Ukraine, Europe and the end of peace

The Russian-Ukrainian crisis may well prove to be a turning point in the way Europeans think about their security.

Much of the political commentary to date has portrayed European governments as divided, weak and absent in the face of aggression from Russia and its President, Vladimir Putin. However, as a new A European Council on Foreign Relations (ECFR) poll of seven EU Member States reveals that there is a surprising consensus among North, South, East and West Europeans that the Russia will invade Ukraine at some point in 2022 and that Europe has a duty to defend Ukraine if it is to preserve the liberal post-Cold War order.

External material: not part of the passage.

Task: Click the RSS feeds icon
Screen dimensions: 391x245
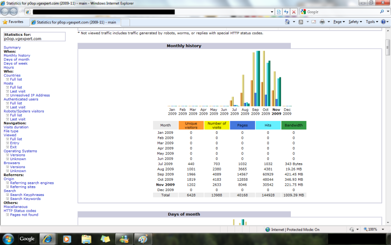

In 2020, at the start of the Covid-19 pandemic, many European governments called their countries’ fight against the virus a “war”. Today, with the turmoil of aggression on the Ukrainian-Russian border, there are fears that real war threatens Europe. This suggests that, for Europeans, the assumption that war is “unthinkable” is no longer true. As the ECFR survey shows, in almost every country a majority now believe that Russia will invade Ukraine this year.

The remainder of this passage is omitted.